(Word and element location records)
╔══

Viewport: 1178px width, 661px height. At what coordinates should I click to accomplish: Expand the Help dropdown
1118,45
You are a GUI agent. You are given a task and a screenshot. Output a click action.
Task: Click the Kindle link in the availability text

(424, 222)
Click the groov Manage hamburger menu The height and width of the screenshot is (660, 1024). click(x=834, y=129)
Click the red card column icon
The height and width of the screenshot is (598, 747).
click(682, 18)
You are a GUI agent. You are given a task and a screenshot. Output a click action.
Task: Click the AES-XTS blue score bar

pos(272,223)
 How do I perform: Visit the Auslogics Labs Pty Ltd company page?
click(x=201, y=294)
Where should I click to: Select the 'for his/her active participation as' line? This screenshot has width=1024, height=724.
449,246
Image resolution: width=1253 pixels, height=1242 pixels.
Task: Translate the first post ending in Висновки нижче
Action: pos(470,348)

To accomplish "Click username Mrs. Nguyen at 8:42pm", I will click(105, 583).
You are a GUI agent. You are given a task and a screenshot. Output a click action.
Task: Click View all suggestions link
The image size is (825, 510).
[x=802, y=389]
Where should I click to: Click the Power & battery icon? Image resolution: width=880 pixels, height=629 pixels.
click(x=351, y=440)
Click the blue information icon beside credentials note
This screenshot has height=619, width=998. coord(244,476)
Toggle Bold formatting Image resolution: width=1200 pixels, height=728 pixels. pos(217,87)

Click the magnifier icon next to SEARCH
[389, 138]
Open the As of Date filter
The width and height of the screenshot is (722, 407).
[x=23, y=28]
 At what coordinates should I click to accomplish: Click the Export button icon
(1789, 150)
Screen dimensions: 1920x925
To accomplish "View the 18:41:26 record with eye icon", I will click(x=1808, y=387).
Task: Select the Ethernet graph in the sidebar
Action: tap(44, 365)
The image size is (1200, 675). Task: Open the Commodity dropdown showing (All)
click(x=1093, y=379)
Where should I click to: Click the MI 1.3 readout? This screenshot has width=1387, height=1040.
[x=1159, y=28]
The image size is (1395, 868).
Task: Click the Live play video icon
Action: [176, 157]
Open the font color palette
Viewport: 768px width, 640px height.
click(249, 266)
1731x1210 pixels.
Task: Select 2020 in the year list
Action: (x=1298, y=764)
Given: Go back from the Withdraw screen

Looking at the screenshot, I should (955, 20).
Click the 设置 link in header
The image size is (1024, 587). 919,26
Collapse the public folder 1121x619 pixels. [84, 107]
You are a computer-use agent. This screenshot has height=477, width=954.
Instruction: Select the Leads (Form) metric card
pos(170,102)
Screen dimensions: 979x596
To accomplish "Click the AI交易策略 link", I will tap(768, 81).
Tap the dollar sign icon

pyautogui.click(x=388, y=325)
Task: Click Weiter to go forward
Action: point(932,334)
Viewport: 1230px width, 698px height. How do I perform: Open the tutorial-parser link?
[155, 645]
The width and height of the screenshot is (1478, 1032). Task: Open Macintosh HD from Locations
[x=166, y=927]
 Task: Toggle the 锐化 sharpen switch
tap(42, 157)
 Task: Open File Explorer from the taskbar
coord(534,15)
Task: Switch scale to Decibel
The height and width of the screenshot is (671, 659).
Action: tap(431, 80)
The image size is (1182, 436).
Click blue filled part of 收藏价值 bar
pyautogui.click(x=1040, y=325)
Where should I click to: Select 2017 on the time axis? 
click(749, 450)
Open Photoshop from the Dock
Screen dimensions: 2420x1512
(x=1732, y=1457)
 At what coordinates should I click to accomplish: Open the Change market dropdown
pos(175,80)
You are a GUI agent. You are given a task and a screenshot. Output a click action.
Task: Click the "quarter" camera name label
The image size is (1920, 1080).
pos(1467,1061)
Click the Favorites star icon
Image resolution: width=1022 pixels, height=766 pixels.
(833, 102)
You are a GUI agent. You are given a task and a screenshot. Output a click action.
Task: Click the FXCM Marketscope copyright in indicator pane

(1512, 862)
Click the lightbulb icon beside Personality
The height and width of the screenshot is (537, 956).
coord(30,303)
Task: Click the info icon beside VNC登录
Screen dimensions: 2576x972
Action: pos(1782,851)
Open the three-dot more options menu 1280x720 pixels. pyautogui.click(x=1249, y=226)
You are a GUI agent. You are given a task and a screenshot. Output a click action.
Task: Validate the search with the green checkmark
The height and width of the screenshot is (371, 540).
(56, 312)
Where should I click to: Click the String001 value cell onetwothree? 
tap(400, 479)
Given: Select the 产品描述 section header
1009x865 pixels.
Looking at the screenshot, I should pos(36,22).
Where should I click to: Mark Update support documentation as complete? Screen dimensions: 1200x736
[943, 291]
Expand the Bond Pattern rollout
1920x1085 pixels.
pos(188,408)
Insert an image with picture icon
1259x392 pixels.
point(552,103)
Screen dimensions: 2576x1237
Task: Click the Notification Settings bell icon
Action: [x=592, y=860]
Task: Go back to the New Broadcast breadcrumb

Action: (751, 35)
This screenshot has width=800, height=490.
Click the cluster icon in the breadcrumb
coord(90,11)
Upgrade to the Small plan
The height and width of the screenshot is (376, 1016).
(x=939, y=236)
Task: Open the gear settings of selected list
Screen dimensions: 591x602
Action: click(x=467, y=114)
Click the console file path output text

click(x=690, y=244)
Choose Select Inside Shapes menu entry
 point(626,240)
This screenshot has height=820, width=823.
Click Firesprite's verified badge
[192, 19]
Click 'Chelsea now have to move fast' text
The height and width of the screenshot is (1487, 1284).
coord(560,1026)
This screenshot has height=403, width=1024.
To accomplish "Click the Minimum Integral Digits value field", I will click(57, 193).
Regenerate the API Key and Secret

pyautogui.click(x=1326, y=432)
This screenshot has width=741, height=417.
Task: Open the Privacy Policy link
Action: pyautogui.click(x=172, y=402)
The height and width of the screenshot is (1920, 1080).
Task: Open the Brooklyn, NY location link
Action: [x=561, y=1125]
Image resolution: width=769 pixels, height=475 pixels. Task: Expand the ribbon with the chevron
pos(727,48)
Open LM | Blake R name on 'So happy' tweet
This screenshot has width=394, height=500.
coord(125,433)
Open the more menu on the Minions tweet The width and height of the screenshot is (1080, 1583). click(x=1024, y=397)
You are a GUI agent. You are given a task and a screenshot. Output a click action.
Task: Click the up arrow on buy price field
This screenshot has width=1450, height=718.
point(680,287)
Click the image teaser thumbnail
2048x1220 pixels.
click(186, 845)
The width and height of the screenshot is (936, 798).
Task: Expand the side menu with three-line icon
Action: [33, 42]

╚══

Recast the items above, everything from the line containing "Where should I click to: Select the" down to the line containing "(1789, 150)", as a Markdown table with the columns Row and Line, numbering each line and skipping blank lines.

* Written response:
| Row | Line |
|---|---|
| 1 | Where should I click to: Select the 'for his/her active participation as' line? This screenshot has width=1024, height=724. |
| 2 | 449,246 |
| 3 | Image resolution: width=1253 pixels, height=1242 pixels. |
| 4 | Task: Translate the first post ending in Висновки нижче |
| 5 | Action: pos(470,348) |
| 6 | To accomplish "Click username Mrs. Nguyen at 8:42pm", I will click(105, 583). |
| 7 | You are a GUI agent. You are given a task and a screenshot. Output a click action. |
| 8 | Task: Click View all suggestions link |
| 9 | The image size is (825, 510). |
| 10 | [x=802, y=389] |
| 11 | Where should I click to: Click the Power & battery icon? Image resolution: width=880 pixels, height=629 pixels. |
| 12 | click(x=351, y=440) |
| 13 | Click the blue information icon beside credentials note |
| 14 | This screenshot has height=619, width=998. coord(244,476) |
| 15 | Toggle Bold formatting Image resolution: width=1200 pixels, height=728 pixels. pos(217,87) |
| 16 | Click the magnifier icon next to SEARCH |
| 17 | [389, 138] |
| 18 | Open the As of Date filter |
| 19 | The width and height of the screenshot is (722, 407). |
| 20 | [x=23, y=28] |
| 21 |  At what coordinates should I click to accomplish: Click the Export button icon |
| 22 | (1789, 150) |